* Required work
Look through the entries. Copy each line that has the word "will".

(Collected data entries)

§ §

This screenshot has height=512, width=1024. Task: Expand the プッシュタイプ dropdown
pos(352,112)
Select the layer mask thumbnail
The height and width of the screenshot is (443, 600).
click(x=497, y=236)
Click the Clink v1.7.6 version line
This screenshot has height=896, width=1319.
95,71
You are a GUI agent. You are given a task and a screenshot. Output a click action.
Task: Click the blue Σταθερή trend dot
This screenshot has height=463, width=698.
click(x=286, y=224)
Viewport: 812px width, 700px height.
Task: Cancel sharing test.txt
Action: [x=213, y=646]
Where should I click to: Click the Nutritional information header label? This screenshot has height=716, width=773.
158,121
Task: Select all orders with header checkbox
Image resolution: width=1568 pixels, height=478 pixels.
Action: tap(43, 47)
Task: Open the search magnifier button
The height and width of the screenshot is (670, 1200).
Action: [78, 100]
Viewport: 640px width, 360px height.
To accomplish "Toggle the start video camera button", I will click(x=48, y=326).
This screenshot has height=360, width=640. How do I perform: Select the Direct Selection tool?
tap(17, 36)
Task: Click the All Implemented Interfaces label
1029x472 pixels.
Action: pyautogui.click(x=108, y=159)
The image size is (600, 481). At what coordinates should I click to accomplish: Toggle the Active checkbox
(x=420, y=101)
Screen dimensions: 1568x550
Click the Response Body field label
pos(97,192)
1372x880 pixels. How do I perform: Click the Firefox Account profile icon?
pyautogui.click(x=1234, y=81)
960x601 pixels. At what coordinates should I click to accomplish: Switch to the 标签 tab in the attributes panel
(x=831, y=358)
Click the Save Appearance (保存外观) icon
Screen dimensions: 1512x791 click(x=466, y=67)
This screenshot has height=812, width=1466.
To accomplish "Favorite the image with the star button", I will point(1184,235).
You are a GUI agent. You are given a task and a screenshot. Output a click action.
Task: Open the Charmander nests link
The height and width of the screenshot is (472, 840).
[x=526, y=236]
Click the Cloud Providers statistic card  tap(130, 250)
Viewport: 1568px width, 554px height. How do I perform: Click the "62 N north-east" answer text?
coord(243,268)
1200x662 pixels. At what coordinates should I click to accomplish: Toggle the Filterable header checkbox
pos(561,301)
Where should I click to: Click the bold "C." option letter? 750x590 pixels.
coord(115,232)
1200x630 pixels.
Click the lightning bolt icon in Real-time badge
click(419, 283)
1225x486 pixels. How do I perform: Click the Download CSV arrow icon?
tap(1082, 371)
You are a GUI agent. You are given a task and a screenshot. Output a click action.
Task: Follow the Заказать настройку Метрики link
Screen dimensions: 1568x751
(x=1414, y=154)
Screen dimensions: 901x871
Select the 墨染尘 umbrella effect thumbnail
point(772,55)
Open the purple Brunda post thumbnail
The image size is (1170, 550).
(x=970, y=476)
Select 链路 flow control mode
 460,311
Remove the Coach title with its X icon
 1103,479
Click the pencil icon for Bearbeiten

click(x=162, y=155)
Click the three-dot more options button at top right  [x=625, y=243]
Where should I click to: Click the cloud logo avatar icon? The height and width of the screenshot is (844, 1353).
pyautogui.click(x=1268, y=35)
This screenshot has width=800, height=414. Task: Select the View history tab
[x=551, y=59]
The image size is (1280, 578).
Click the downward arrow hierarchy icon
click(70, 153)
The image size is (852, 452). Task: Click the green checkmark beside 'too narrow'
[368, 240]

§ §

* The answer
To accomplish "Toggle the start video camera button", I will click(x=48, y=326).
To accomplish "Favorite the image with the star button", I will point(1184,235).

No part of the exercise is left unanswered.